Norman Van Aken: Culinary School Will Definitely Make You a Better Chef
It is 3 p.m. on a Tuesday and world-renowned chef Norman Van Aken is in his office at the Miami Culinary Institute (MCI) with the third issue of critically-acclaimed Lucky Peach magazine, a "quarterly journal of food and writing." Inside the pages of the mag, created by Chef David Chang, an interesting question is explored, "Should you go to culinary school?"
"Can you be a doctor without school? No," said Van Aken. "Can you be a chef without school? Yes. But can you be a better chef with school? I say the odds improve in all of life to the well-educated and well-trained."
The highest rated schools in culinary education and the ones listed by Van Aken as the best include the Culinary Institute of America, Johnson & Wales and the French Culinary Institute. All three have multiple campuses all over the country, though FCI has just two. Miami Culinary Institute, which Van Aken calls home, however, gives you a big bang for your buck, providing state of the art facilities in a building that is just over a year old.
The culinary director is brilliant Chef John Richards. In addition, renowned chefs lecture to a small student body so there can be personal attention and individual growth. Just last week, a delegation from India contributed to the spread of knowledge, then a delegation from Japan did the same.
"To the hospitality students of South Florida," Van Aken continues. "If you join us at MCI you get a shot to accelerate your chances and your likelihood to excel. We vow to share all we have learned in our journey."
Van Aken, who is also on the board at the Latin food institute of the CIA in San Antonio and is an honorary graduate of J&W, helps lead the charge towards innovation in culinary education. One of the most important aspects he believes is the movement of students from the classroom to a hands-on level of education in rooms like the one pictured below.
The MCI has its own restaurant, Tuyo. "This summer, students will be going from the garden, to Tuyo, to the cafe downstairs, to the kitchen upstairs," Van Aken said. "We want them involved in every step from acquiring the food to serving it."
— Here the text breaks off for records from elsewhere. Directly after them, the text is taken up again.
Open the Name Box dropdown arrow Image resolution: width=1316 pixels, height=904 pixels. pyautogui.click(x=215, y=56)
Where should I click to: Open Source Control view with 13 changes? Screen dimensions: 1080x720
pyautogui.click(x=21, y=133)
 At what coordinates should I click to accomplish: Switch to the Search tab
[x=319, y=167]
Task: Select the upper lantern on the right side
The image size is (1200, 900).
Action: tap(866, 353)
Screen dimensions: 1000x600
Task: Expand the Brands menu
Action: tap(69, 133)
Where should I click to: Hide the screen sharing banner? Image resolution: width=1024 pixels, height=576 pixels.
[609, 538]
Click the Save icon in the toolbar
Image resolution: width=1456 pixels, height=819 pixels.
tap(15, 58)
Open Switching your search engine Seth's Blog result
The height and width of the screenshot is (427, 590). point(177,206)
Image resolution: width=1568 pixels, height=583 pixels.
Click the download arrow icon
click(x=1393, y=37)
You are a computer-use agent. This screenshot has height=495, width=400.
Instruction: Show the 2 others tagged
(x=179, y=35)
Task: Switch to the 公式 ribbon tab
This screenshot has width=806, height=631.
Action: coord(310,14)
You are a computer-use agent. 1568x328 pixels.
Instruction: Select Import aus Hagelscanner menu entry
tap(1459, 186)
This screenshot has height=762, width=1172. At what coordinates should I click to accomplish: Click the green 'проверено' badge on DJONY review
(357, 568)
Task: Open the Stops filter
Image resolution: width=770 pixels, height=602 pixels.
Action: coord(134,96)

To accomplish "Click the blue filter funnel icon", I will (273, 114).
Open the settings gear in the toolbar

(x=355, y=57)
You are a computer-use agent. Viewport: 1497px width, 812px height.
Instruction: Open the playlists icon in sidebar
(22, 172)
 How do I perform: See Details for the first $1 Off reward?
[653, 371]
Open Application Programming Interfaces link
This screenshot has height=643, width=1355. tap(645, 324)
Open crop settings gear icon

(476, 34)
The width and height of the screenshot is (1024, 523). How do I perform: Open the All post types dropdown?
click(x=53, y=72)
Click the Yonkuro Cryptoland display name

At CIA, tuition is higher, but students get pretty much the most highly-respected culinary education in America. Van Aken and others have pointed out the CIA's place in American culinary education. "The military has West Point, music has Julliard and culinary arts have the (CIA)," said New York Times food critic and author Craig Claiborne. Though Claiborne sadly passed a way a few years ago and his statement pre-dates some of the other schools' rise to prominence, it gives you an idea of where the CIA ranks.
The French Culinary Institute (now known as The International Culinary Center) has campuses in New York and California and was founded by Dorothy Cann Hamilton. She has been described as "one of the most influential forces shaping the American culinary landscape today." The school is consistently ranked among the top schools in the country and offers specialized training in every aspect from restaurant management to cake design.
Johnson & Wales (JWU) is a private, nonprofit school with by far the largest number of students (around 16,000) spread across four campuses, including North Miami. In contrast, FCI and CIA combined have about half that many students. JWU is well known for its Culinary Arts program, as well as Business and Hospitality programs, and is the largest food service educator in the world. Founded in 1914 at its original campus in Rhode Island, JWU boasts notable culinary alumni such as Michelle Bernstein and Chris Santos.